- PASSAGE FOR REVIEW
= Beginning of Section =

Historical marker #166 is the site of the Londonderry Town Pound. The official marker says, “Stray farm animals were confined here by elected pounders or reeves until ransomed by their owners.” Merriam-Webster defines a reeve, as “a local official charged with enforcement of specific regulations.” The term pounder comes simply from pound keeper, in today’s language, the local dog catcher. In 1730 when this structure was built, their job was to corral stray cows, pigs, chickens, farm animals that had strayed from their owners until a fine could be paid to get them back, noted as ‘ransom’ on the state sign.

Another important landmark is the Londonderry Presbyterian Church that sits at the corner of Mammoth Road and Pillsbury Road. On Sunday, October 27, 2019, they celebrated their 300th anniversary. “The congregation as a whole came from Ireland and had their first sermon under a tree.” A timeline circles the walls with important events noted in their 300th year that includes the church hiring its first full-time, female pastor, Pastor Karla Diaz.

= End of Section =

- EXERCISES
1. In the passage on Londonderry landmarks, what year was the town pound structure built?
2. Copy word for word the portion of the passage on Londonderry landmarks that begins at the words "Historical marker #166" and stops after the words "the state sign.".
3. Decide whether each statement agrees with the passage on Londonderry landmarks. Answer yes or no for each, and quote the words from the passage that decide it.
(a) The Londonderry Presbyterian Church celebrated its 300th anniversary on Sunday, October 27, 2019.
(b) The congregation held its first sermon inside a barn.
(c) Merriam-Webster defines a reeve as a keeper of a town pound.

- PROVIDED MATERIAL

= Beginning of Section =

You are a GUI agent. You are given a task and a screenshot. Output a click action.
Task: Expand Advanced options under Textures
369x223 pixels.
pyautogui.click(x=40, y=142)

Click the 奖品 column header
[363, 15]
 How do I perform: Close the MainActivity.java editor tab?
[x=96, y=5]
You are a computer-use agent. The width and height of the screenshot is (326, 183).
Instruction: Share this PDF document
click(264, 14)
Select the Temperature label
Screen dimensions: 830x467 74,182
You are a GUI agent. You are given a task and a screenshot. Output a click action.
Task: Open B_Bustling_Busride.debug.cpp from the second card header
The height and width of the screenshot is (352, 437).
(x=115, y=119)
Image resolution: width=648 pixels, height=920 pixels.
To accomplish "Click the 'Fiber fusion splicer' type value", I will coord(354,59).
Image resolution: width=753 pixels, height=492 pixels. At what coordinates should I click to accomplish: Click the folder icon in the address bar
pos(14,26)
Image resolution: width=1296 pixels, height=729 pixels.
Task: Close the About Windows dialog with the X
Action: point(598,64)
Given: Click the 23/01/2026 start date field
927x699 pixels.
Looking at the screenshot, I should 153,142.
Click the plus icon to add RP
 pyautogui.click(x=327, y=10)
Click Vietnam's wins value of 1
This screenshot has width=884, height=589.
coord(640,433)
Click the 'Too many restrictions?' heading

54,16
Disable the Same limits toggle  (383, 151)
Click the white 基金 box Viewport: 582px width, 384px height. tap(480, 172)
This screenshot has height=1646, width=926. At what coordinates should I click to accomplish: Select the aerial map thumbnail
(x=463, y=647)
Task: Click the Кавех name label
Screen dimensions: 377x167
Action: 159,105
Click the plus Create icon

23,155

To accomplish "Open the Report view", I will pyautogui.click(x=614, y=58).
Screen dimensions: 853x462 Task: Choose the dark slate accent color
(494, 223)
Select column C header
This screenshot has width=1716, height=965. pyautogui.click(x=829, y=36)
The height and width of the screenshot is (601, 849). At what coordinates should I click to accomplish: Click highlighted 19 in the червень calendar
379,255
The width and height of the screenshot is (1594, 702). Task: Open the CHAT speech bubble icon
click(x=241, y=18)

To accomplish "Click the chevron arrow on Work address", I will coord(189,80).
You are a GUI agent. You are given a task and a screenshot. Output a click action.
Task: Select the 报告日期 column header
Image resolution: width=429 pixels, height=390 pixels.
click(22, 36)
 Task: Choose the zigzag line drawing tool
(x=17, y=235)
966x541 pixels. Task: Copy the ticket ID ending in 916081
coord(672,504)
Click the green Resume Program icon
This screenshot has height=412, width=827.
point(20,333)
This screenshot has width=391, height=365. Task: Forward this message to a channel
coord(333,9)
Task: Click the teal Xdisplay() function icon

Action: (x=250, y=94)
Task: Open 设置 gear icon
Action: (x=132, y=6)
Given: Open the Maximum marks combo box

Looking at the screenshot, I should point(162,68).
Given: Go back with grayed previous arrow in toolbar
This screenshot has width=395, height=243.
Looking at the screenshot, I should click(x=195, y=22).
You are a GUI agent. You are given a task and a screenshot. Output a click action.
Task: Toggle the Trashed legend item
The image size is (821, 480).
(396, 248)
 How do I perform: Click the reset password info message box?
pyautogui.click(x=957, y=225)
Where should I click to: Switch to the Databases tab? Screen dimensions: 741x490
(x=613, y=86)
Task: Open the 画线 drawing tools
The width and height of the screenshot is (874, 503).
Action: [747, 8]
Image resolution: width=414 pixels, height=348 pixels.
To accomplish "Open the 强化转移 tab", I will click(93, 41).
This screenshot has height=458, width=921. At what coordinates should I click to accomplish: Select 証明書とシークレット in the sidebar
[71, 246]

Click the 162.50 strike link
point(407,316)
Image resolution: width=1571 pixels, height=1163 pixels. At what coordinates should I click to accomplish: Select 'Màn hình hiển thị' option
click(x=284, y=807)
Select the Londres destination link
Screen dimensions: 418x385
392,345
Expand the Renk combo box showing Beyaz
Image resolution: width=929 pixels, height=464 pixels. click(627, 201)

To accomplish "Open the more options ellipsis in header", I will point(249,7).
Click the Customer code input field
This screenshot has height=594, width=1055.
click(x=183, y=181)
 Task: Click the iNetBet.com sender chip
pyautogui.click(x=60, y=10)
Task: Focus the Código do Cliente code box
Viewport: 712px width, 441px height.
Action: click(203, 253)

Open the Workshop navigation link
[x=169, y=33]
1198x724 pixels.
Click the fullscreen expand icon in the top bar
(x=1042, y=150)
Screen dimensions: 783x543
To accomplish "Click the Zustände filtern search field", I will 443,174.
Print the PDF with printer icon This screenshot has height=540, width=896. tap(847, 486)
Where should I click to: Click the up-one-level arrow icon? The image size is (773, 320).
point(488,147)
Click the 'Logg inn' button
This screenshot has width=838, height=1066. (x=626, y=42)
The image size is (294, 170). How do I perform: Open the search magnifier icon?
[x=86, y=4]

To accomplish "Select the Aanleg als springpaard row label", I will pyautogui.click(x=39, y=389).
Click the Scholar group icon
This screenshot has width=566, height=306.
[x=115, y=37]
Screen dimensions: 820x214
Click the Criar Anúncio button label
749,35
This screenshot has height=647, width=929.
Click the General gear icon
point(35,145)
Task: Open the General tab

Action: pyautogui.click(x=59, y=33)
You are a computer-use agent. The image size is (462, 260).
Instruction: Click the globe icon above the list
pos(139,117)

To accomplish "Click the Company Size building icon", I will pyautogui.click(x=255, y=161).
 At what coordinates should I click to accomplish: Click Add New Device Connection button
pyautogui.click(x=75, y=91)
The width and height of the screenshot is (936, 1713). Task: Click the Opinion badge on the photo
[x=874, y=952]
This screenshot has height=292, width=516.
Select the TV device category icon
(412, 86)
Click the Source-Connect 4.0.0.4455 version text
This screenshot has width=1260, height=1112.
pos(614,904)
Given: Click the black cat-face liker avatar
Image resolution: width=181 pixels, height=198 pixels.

= End of Section =

- TASK-BY-TASK SOLUTIONS
1. 1730

2.
Historical marker #166 is the site of the Londonderry Town Pound. The official marker says, “Stray farm animals were confined here by elected pounders or reeves until ransomed by their owners.” Merriam-Webster defines a reeve, as “a local official charged with enforcement of specific regulations.” The term pounder comes simply from pound keeper, in today’s language, the local dog catcher. In 1730 when this structure was built, their job was to corral stray cows, pigs, chickens, farm animals that had strayed from their owners until a fine could be paid to get them back, noted as ‘ransom’ on the state sign.

3.
(a) Yes: "On Sunday, October 27, 2019, they celebrated their 300th anniversary."
(b) No: "had their first sermon under a tree."
(c) No: "a local official charged with enforcement of specific regulations."